What you should do: Update the listing from the line with "Open more options" up to and including the line with "Action: click(1311, 178)" by changing "Withdraw" to "Transfer", and write out only those lines with nothing else altered.

Supplied material:
※

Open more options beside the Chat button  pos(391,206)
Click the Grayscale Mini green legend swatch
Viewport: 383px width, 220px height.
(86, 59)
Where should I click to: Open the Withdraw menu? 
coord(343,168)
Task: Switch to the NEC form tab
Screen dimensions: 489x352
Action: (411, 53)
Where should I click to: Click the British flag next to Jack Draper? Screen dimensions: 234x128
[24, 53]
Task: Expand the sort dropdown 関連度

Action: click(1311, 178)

※

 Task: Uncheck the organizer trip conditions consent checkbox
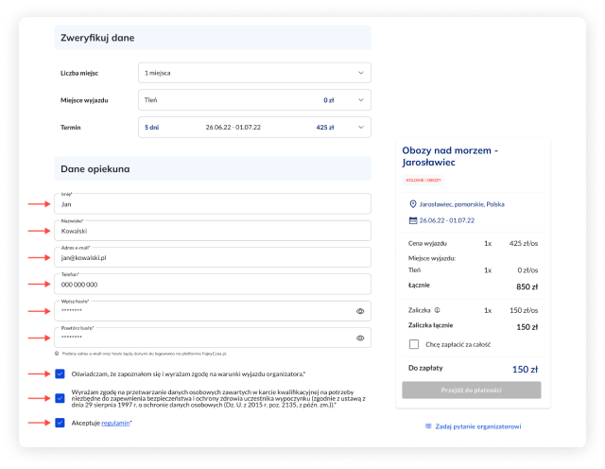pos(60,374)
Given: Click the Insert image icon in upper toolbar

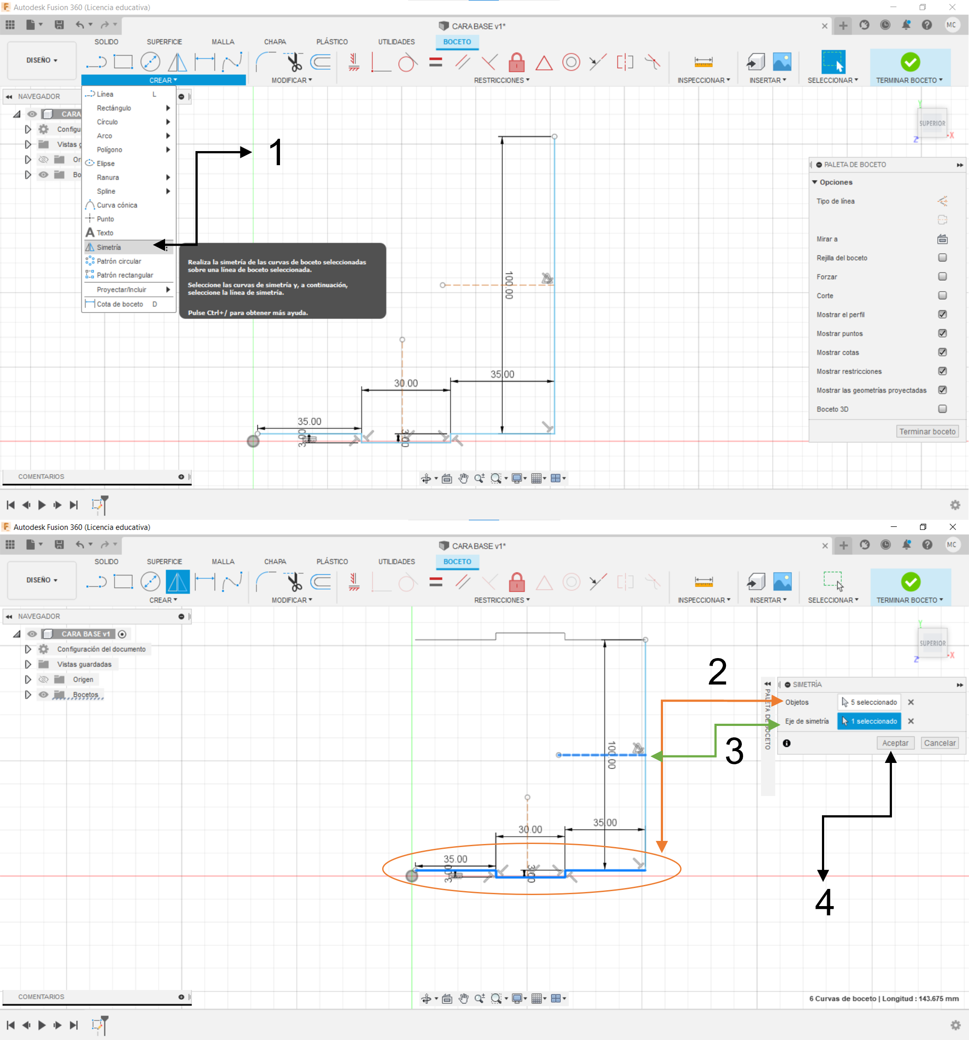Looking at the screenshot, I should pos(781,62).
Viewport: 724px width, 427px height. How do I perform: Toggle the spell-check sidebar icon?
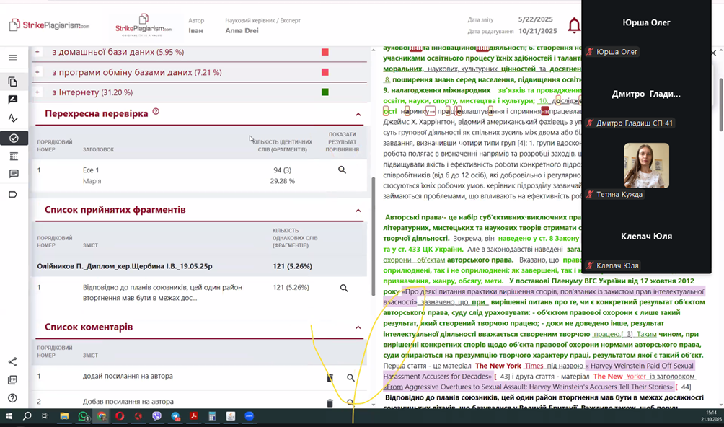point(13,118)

※

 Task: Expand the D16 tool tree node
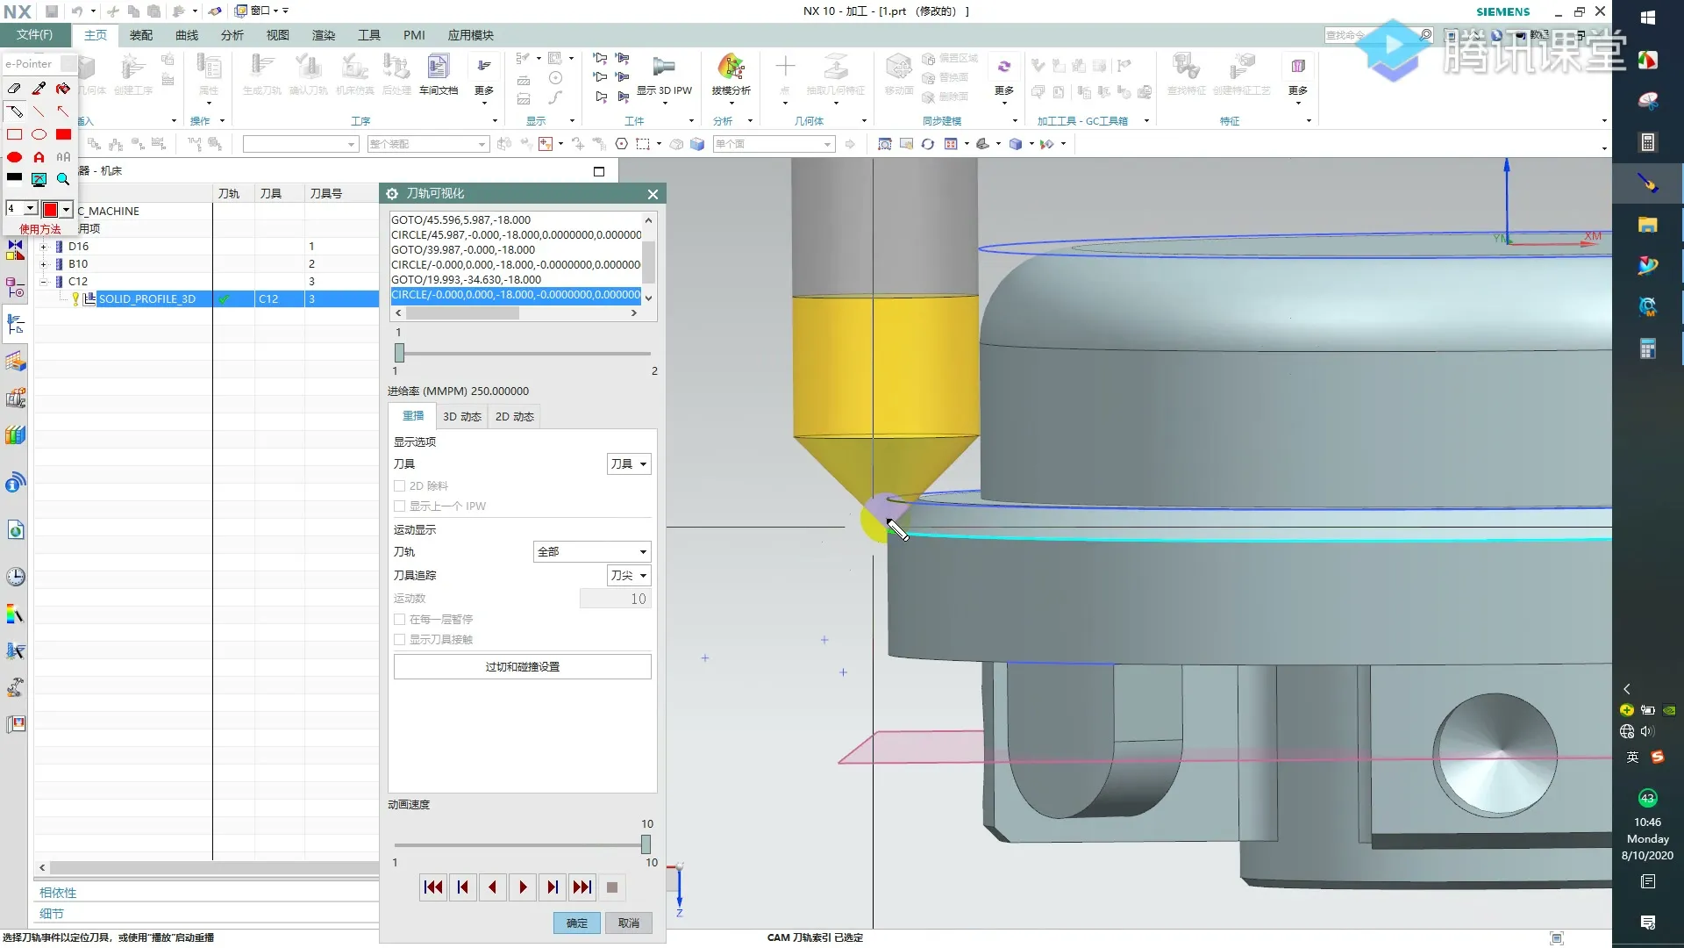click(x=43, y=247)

※

Response for this exercise:
Open more options beside the Chat button  pos(391,206)
Click the Grayscale Mini green legend swatch
Viewport: 383px width, 220px height.
(86, 59)
Where should I click to: Open the Transfer menu? 
coord(343,168)
Task: Switch to the NEC form tab
Screen dimensions: 489x352
Action: (411, 53)
Where should I click to: Click the British flag next to Jack Draper? Screen dimensions: 234x128
[24, 53]
Task: Expand the sort dropdown 関連度

Action: click(1311, 178)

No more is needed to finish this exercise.